Race conditions

Hi all,

Okay, in part of my cuda fortran code several executing threads access and modify the same array element which is causing my code to produce the wrong output because of race conditions.

The way around this usually would be to implement a lock around the code that’s causing the issue. Is there amything like this that can be used in cuda fortran or even just a way of getting the threads to execute one-by-one for that operation?

Cheers,
Crip_crop

Hi Crip_Crop,

No, at least not on a global level. You can investigate atomic operators but they only guarantee memory is visible to all threads, and do not lock globally. There are methods that attempt global synchronization but they only works if all blocks are active.
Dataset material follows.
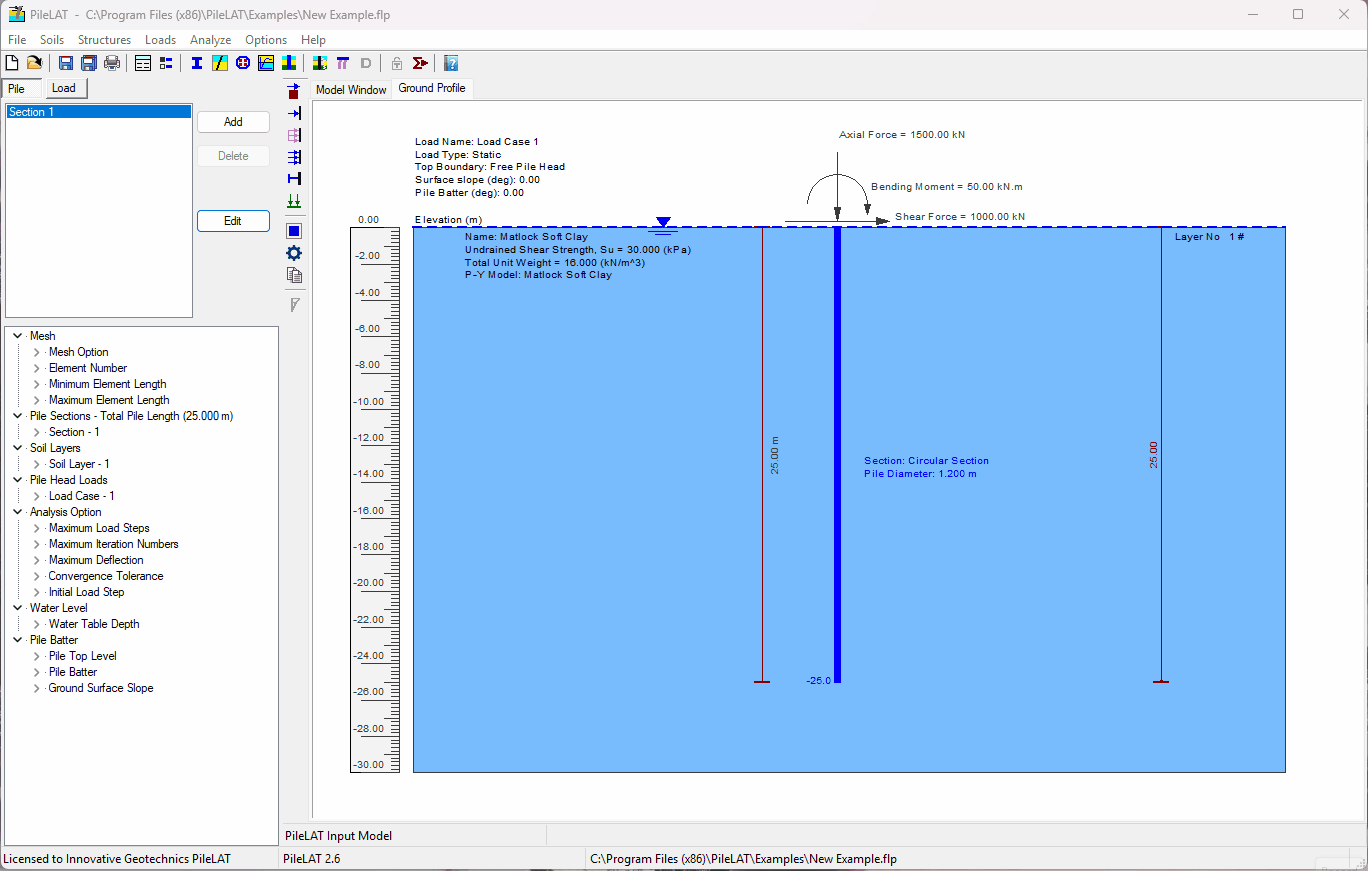Select Section 1 in the Pile list
This screenshot has width=1368, height=871.
98,111
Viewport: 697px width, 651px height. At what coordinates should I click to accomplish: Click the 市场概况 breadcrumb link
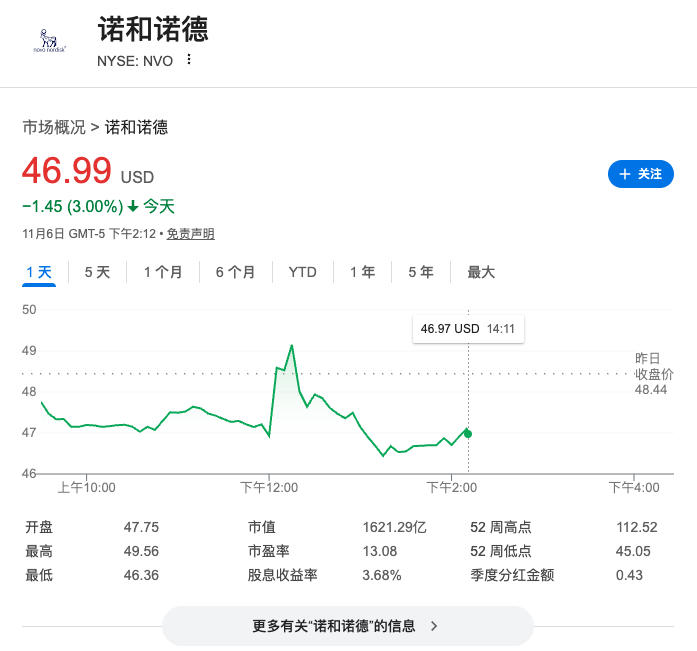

Since blocks can be retired before others even start, the only true global synchronization point occurs between kernel calls.

  • Mat

I think the atomic add operator might solve my problem because the line of code which is resulting in the incorrect answer is something like this:

array(ij)=array(ij)+x

Because some of the threads are updating the same array element the answers aren’t accumulating properly in memory. The only problem is that it says in the programming guide…

Both arguments must be of type integer(kind=4)

…but my array is double precision! Is there any way round this that you know of?

Cheers,
Crip_crop

Hi Crip Crop,

but my array is double precision! Is there any way round this that you know of?

NVIDIA just added support for single precision atomics but there is currently no support for double precision atomics.

  • Mat